In my book, Buy and Hold is Dead (Again), I discuss in some detail Woody Brock’s views on the logical justification for active portfolio management. Brock lays out three ways active managers can outperform. First, they can better forecast structural changes in the economy. Second, they can better forecast how investors will react to changes in the news. And third, they can exploit logical errors of inference (accepted notions about how the markets work that later turn out to be wrong).

Recently, a Pinnacle client forwarded me some excellent examples of this, listed in an academic paper. In “Understanding the Modern Monetary System,” Cullen O. Roche writes that Modern Monetary Theory (MMT) describes “a monetary system within a nation operating a fiat currency that involves an autonomous monetary system, monopoly supply of currency and floating exchange rates.” In short, it describes the U.S. monetary system. (And no, most of our clients are not reading papers like this.) While dense, Roche’s work turns accepted economic views upside down.

Here are a few pearls to ponder:

“MMTers tend to view other economists as seeing the world through a largely defunct prism – a prism based on a gold standard world that became inapplicable in 1971.”

“There is no such thing as the state becoming insolvent or not being able to meet its obligations – all of which are denominated in a currency that it alone can create.”

“[Bank] reserves have very little impact on lending operations of banks in the USA. The money multiplier is a mere myth.”

“When the citizens pay their taxes, the government doesn’t ‘have more money.’ After all, they have a computer system that credits accounts and prints up bills. It is impossible for them to ‘run out’ of money. So, from a very technical perspective, it is better to think of the government as never having money.”
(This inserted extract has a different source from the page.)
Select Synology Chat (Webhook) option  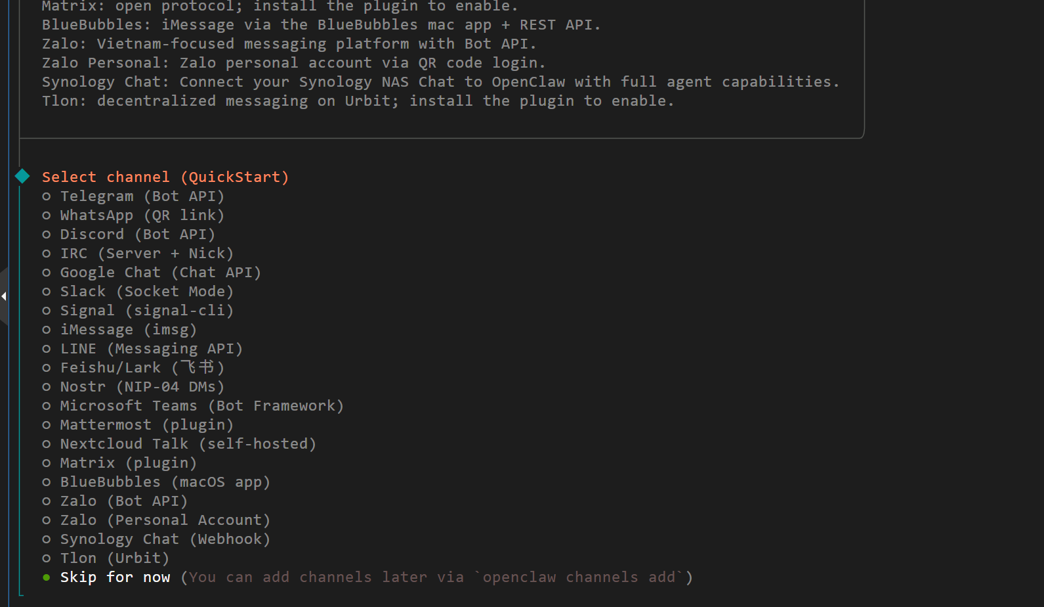[x=165, y=539]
“Taxation is essentially a form of maintaining control of private sector spending…. When the U.S. government wants to spend money they simply tell men and women to walk into a room and credit accounts in a computer system.”

“In the MMT, bonds fund nothing. It’s important to note that the bond market is largely a relic of the gold standard.”

And most importantly:

“A government with a monopoly supply of currency in a floating exchange rate system has no solvency risk unlike a nation such as Greece that exists in a single currency system with what is essentially a foreign central bank.”
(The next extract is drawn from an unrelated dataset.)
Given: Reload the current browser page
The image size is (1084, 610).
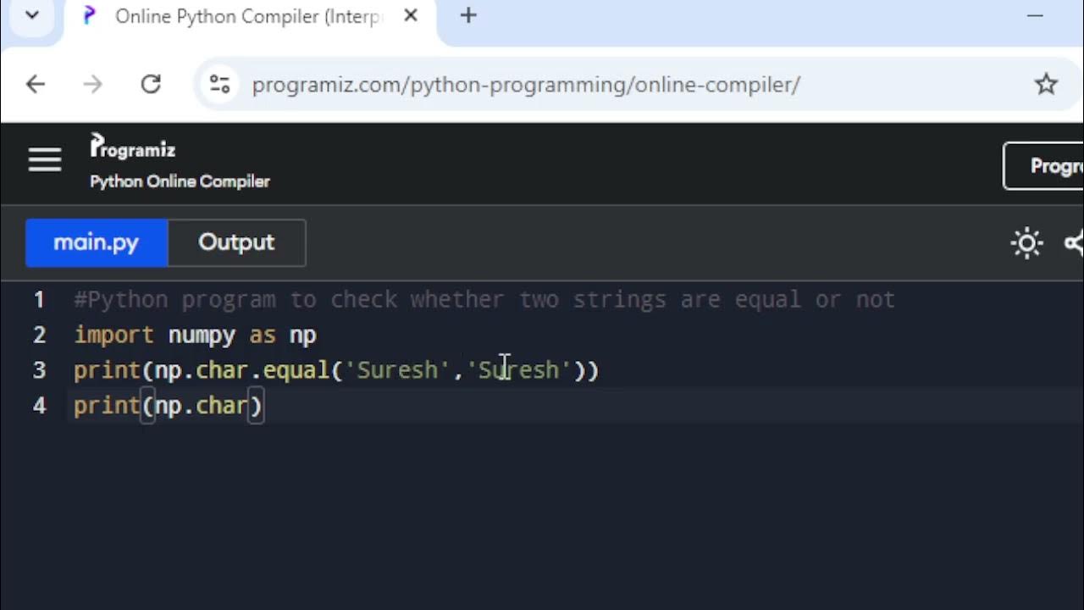Looking at the screenshot, I should (x=151, y=84).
Someone who subscribes to MMT would be much more comfortable with government debt and deficits than one might be otherwise, and you can see how investors might exploit these logical errors of inference (if the author is correct).

At Pinnacle we will continue to focus primarily on better forecasting the news and investor reactions to it. The one logical error of inference that is most important to us doesn’t involve MMT, but MPT (Modern Portfolio Theory). Unfortunately, the investment industry misuses it virtually every day.